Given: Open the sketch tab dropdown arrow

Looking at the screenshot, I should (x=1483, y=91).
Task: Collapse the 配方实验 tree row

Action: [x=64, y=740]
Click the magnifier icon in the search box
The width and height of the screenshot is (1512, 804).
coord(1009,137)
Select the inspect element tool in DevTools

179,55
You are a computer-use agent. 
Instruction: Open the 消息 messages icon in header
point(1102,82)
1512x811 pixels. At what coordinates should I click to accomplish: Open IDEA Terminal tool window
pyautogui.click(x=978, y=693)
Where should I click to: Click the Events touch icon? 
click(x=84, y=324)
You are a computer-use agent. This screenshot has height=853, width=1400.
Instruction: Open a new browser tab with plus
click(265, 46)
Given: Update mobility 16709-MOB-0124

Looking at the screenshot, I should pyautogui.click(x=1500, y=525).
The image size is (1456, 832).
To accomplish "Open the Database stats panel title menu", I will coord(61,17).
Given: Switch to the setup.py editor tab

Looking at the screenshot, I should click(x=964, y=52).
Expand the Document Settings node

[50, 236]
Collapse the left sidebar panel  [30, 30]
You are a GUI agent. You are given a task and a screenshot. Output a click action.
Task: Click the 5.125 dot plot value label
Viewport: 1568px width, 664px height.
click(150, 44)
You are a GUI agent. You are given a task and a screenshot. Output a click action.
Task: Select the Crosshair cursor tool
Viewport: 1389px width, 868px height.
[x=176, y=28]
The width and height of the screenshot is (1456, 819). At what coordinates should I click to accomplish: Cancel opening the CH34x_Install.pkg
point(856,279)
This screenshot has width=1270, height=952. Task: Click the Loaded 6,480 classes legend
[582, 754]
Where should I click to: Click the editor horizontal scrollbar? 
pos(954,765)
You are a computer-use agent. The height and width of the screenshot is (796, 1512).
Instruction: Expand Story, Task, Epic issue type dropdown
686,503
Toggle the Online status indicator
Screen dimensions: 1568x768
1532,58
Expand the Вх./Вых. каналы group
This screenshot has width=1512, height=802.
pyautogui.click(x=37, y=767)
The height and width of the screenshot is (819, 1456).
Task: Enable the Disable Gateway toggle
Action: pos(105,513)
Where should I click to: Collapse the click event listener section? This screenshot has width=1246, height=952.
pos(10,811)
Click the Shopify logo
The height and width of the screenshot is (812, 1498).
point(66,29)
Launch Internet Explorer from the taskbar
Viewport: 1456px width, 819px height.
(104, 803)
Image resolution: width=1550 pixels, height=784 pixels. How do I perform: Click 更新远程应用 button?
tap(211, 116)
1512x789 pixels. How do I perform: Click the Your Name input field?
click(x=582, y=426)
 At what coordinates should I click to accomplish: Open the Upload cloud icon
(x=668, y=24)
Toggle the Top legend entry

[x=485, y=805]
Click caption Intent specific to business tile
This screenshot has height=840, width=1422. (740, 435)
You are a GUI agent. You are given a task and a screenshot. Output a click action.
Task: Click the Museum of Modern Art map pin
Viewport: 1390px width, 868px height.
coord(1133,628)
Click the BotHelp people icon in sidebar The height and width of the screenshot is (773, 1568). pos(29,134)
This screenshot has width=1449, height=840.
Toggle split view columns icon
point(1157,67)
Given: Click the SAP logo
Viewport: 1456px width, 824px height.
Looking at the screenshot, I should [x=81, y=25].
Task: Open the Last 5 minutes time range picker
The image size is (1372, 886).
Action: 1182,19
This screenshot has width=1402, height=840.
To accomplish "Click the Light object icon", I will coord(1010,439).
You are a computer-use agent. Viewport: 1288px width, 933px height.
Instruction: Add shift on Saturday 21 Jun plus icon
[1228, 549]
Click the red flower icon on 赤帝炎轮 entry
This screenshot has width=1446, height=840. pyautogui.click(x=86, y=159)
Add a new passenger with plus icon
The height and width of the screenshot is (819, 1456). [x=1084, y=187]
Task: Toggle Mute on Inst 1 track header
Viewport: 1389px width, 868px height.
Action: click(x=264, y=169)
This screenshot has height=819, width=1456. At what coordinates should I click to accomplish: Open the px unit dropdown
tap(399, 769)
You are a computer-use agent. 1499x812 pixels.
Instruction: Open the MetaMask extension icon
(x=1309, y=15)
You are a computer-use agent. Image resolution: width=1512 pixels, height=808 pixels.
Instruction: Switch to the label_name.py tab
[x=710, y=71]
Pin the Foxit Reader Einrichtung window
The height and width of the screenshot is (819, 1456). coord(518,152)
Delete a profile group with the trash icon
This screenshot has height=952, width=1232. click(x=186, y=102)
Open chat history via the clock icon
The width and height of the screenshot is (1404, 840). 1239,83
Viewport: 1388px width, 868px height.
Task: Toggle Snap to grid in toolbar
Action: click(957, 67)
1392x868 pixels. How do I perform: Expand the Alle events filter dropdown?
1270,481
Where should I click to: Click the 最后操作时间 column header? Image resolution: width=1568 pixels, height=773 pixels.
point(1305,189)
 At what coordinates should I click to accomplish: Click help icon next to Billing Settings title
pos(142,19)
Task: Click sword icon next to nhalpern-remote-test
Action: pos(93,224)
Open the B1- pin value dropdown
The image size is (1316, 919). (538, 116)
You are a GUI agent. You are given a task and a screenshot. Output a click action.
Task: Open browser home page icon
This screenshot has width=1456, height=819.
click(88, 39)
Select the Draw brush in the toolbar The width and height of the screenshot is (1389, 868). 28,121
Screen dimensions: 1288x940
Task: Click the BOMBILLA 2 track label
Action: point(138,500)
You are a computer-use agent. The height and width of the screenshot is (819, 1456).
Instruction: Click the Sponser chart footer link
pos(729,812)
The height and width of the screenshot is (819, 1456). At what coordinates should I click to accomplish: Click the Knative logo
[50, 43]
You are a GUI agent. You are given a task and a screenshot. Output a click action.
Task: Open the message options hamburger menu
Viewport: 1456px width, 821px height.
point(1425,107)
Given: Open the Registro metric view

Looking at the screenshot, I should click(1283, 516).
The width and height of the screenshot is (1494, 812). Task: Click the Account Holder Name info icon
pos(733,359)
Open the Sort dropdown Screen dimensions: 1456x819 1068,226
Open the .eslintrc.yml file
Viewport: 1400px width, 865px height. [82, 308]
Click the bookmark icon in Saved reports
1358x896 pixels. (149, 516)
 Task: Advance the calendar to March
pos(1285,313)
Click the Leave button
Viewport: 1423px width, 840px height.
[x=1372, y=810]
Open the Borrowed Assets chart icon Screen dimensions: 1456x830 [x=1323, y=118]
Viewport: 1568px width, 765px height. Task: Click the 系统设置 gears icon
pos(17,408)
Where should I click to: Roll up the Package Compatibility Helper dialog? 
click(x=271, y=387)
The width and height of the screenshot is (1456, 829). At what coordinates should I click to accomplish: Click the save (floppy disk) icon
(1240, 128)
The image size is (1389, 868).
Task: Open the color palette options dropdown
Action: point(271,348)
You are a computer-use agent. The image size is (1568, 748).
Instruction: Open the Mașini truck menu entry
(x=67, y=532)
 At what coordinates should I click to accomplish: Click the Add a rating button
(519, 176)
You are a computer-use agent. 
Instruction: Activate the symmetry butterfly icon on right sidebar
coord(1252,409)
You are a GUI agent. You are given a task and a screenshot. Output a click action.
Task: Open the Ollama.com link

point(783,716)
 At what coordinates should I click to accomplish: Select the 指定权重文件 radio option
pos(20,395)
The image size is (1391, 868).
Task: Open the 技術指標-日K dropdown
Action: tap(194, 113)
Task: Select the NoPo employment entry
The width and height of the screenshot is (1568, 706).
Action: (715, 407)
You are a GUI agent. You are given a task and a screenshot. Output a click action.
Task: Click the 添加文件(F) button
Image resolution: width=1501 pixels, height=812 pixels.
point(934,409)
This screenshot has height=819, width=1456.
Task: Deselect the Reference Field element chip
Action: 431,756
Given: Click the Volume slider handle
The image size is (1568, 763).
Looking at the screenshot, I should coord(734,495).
==========
== Problem to solve ==
Go through the entries above and count the lines holding the word "computer"; write nothing but the number.

== Written solution ==
9